BEGIN Text
By Suman Guha Mozumder
July 22, 2010 20:17 IST

If she succeeds, Sarita Shah, principal investigator at the Albert Einstein College of Medicine of Yeshiva University, United States, may be able to help those in most parts of the developing world, including India, fight drug-resistant tuberculosis.

The National Institutes of Health has awarded scientists at the college a five-year, $3.9 million grant to study how extensively such tuberculosis is transmitted in rural South Africa, which has a high rate of the disease. Her findings could alter public health approaches for controlling the XDR-TB epidemic in the developing world.

According to a 2007 study -- the first-ever -- by researchers from the Hinduja Hospital in Mumbai, XDR-TB has struck root in India as well.

Shah, assistant professor of medicine and of epidemiology and public health, said that most cases of XDR-TB are thought to arise when people infected with susceptible strains of TB do not take their medications correctly or are prescribed the wrong medications.

She said these medication failures encourage the growth of drug-resistant strains of TB bacteria, a phenomenon known as amplified resistance. XDR-TB can also arise when someone who never had TB, or who had TB that was cured, is directly infected with a drug-resistant strain of TB.

"Person-to-person transmission of XDR-TB was believed to be rare," Shah said. "But increasing evidence suggests that it's much more common than previously thought. We estimate that two-thirds to three-quarters of XDR-TB cases arise this way," she added.

Shah will interview and analyse the medical records of 400 patients with XDR-TB to determine how many new cases develop due to person-to-person transmission compared with new cases of amplified resistance.

The study will take place in Tugela Ferry in the KwaZulu-Natal district in South Africa, which has very high rates of XDR-TB.
END Text
BEGIN Record excerpts
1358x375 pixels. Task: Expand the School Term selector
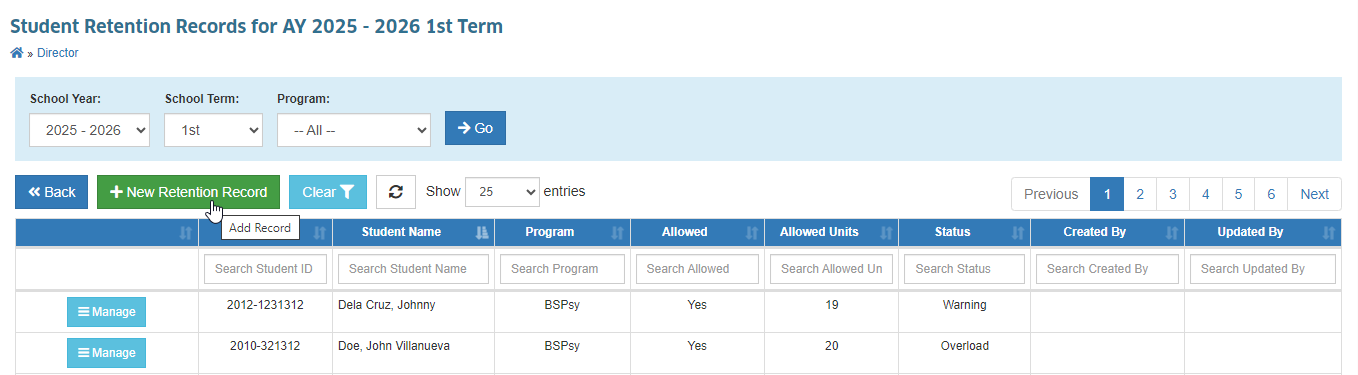pyautogui.click(x=214, y=130)
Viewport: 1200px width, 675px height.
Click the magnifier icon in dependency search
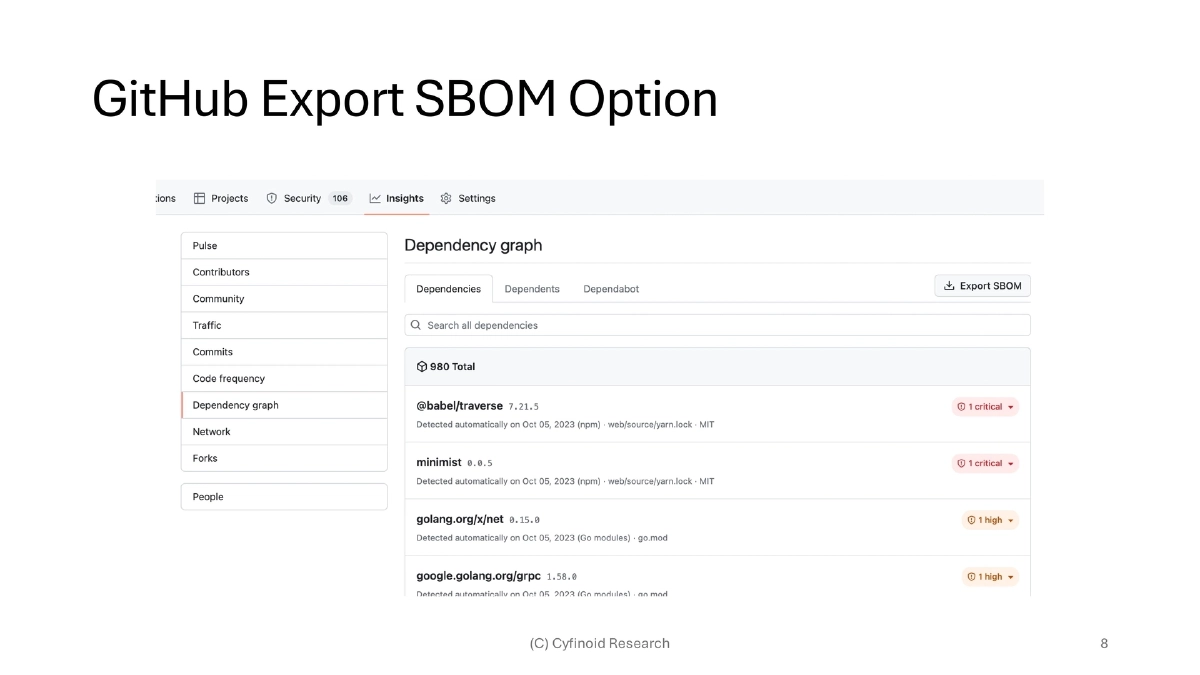tap(416, 325)
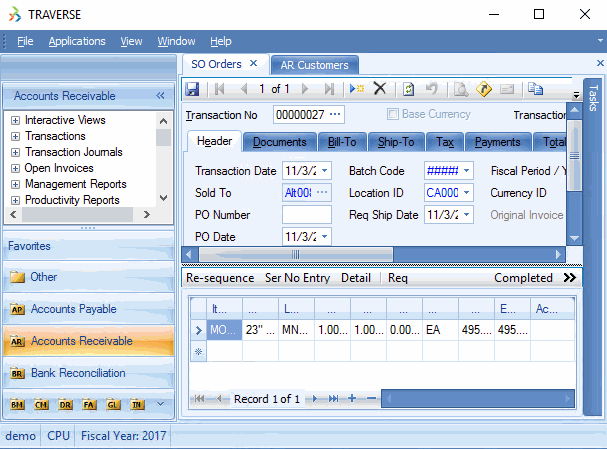Open the Transaction Date dropdown
The image size is (607, 449).
(x=323, y=171)
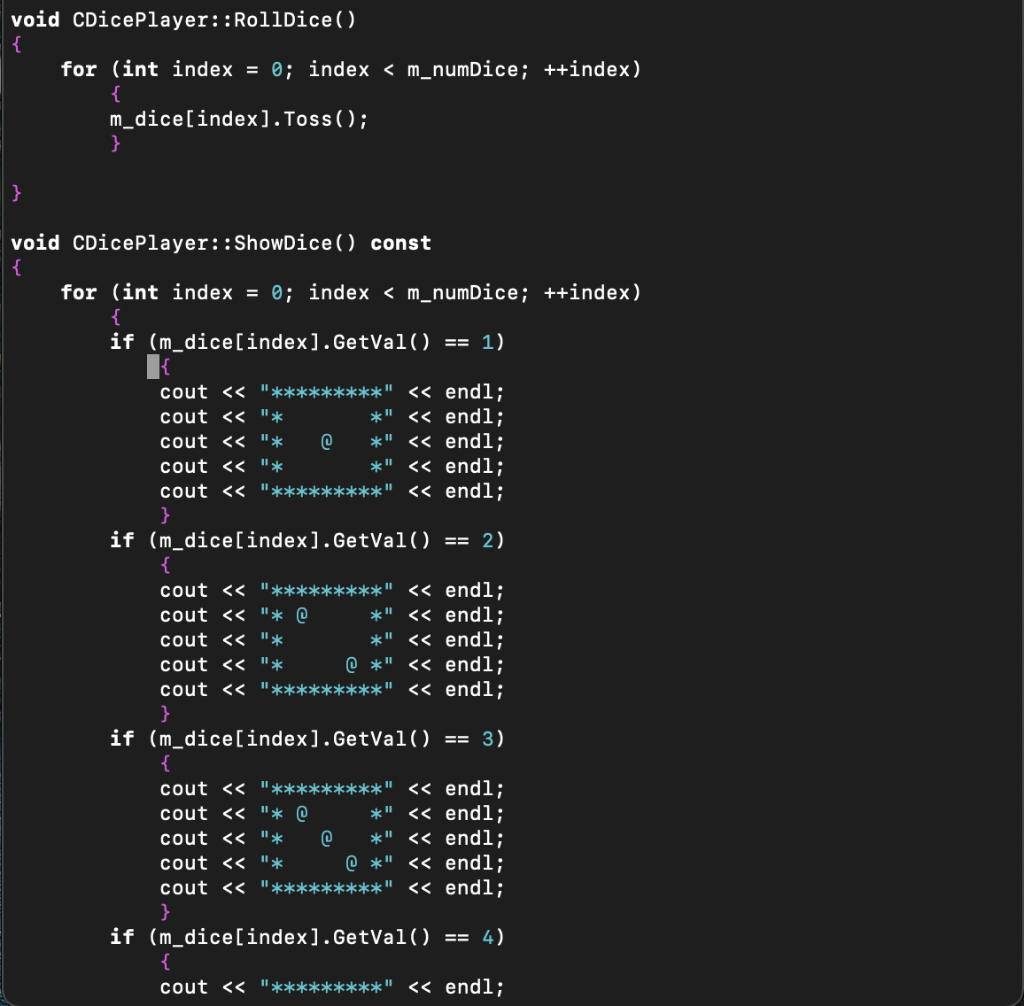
END Record excerpts
(Work to be completed)
Reproduce, word for word, the portion of the tuberculosis article between "If she succeeds, Sarita" and "fight drug-resistant tuberculosis.", inclusive.

(Exercise output)
If she succeeds, Sarita Shah, principal investigator at the Albert Einstein College of Medicine of Yeshiva University, United States, may be able to help those in most parts of the developing world, including India, fight drug-resistant tuberculosis.